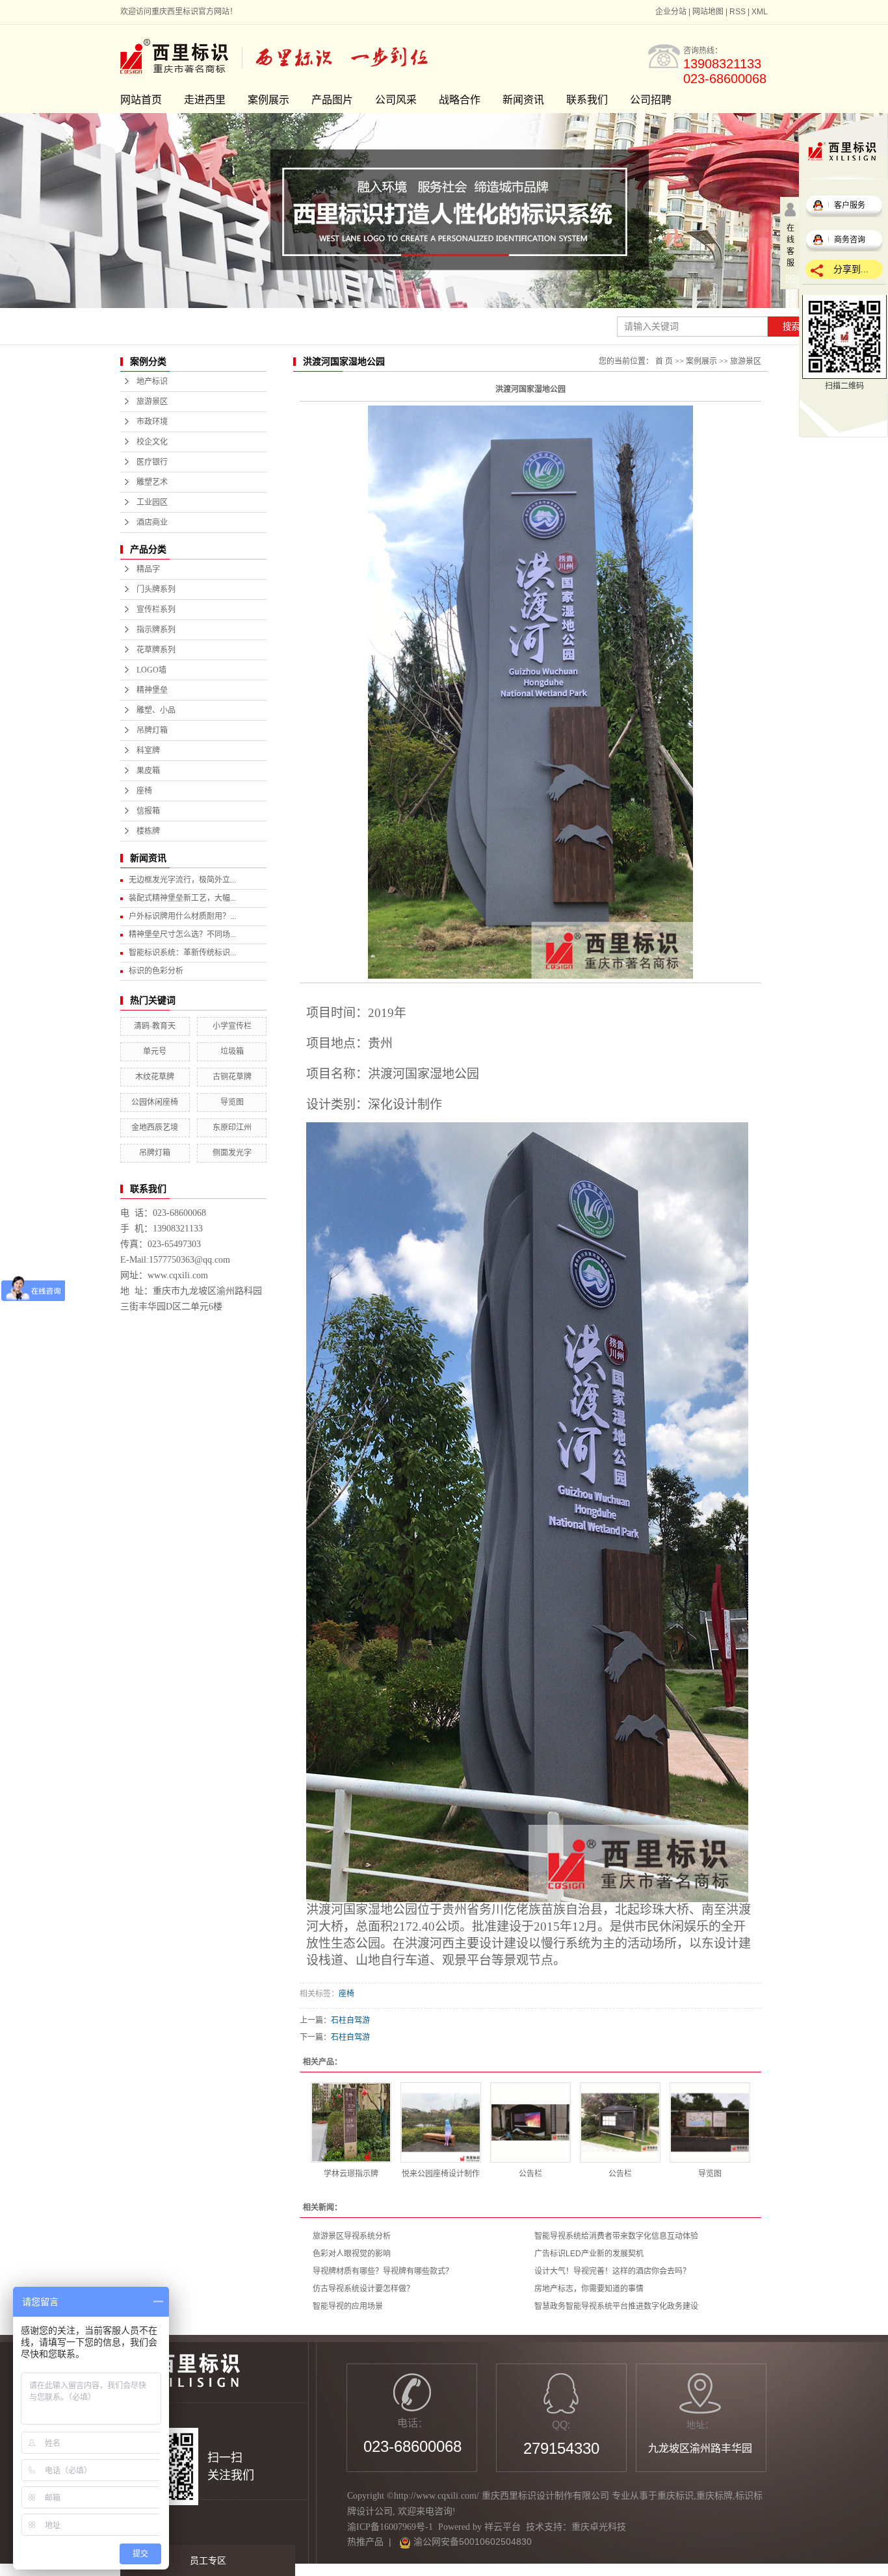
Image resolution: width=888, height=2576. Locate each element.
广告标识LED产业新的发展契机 (589, 2253)
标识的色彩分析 (156, 970)
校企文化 (152, 441)
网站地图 (708, 11)
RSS (737, 11)
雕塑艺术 (152, 482)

· · · · ·

The answer must repeat every record exactly, with all pictures left out.

Image resolution: width=888, height=2576. Locate each element.
广告标识LED产业新的发展契机 (589, 2253)
标识的色彩分析 (156, 970)
校企文化 (152, 441)
网站地图 (708, 11)
RSS (737, 11)
雕塑艺术 (152, 482)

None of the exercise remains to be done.